[STUDY MATERIAL — start]

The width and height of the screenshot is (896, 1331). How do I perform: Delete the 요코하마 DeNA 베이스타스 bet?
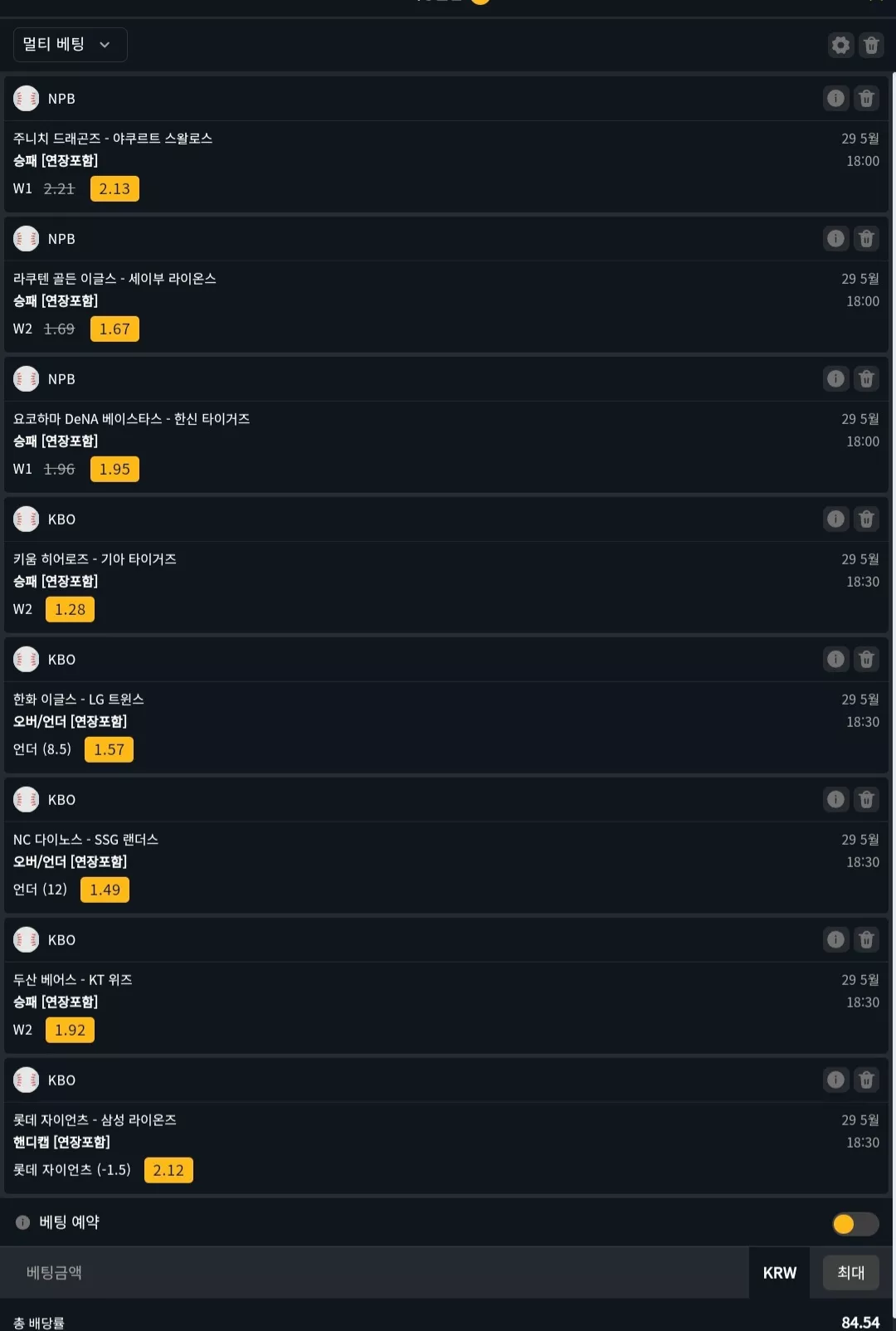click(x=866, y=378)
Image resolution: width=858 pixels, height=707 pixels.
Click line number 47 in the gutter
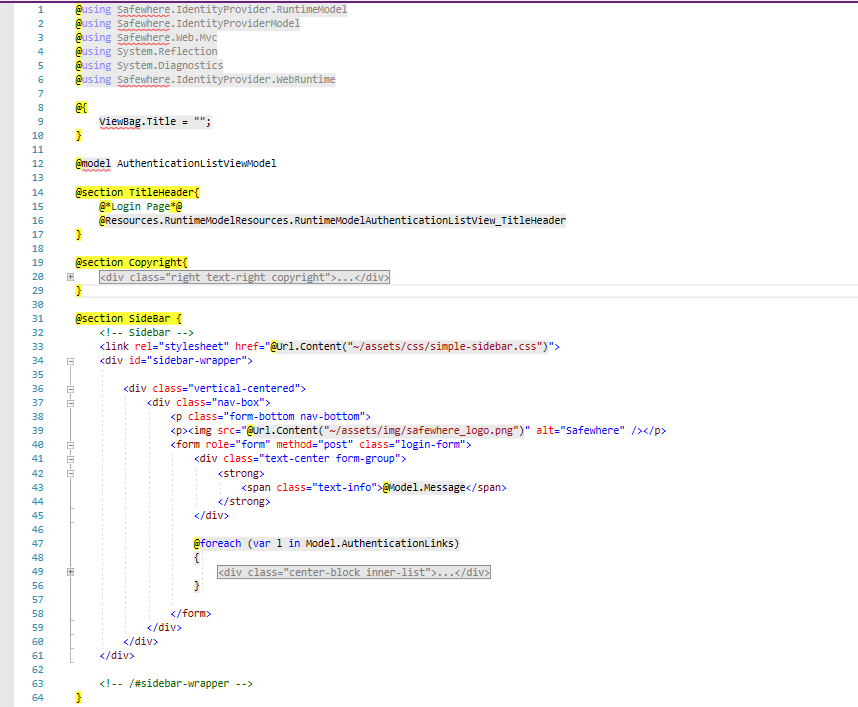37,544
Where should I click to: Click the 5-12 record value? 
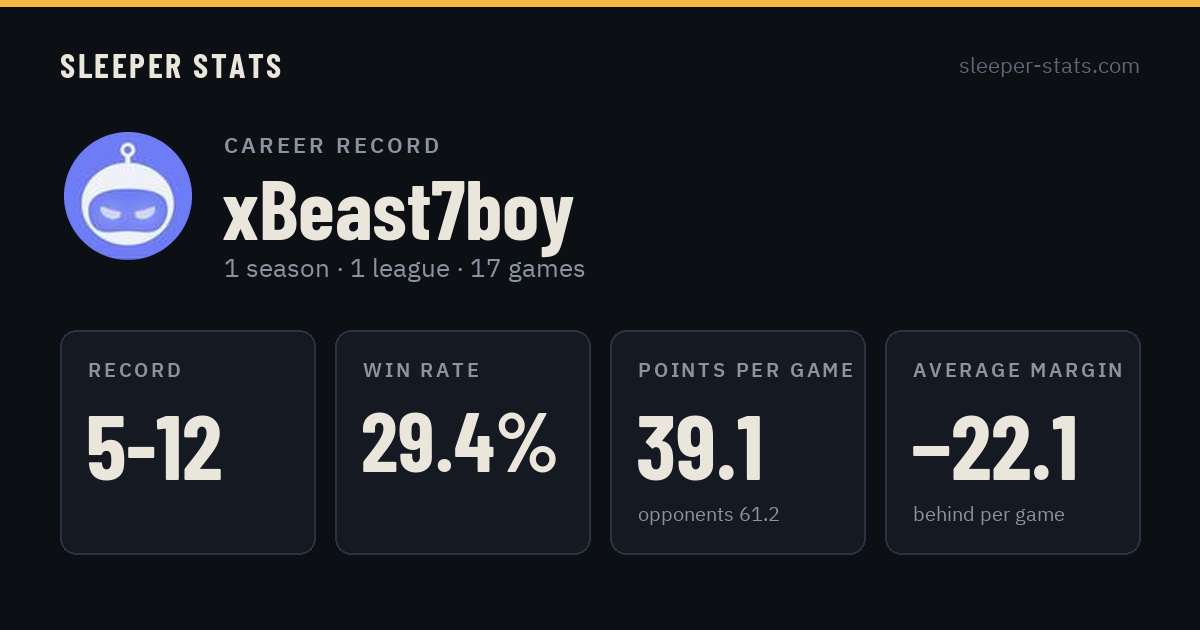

[STUDY MATERIAL — finish]

Reproduce word for word the lines running from the line with "Click line number 47 in the gutter" through the end of the data, both included, and nothing else; leave out the pictures.

Click line number 47 in the gutter
37,544
Where should I click to: Click the 5-12 record value? 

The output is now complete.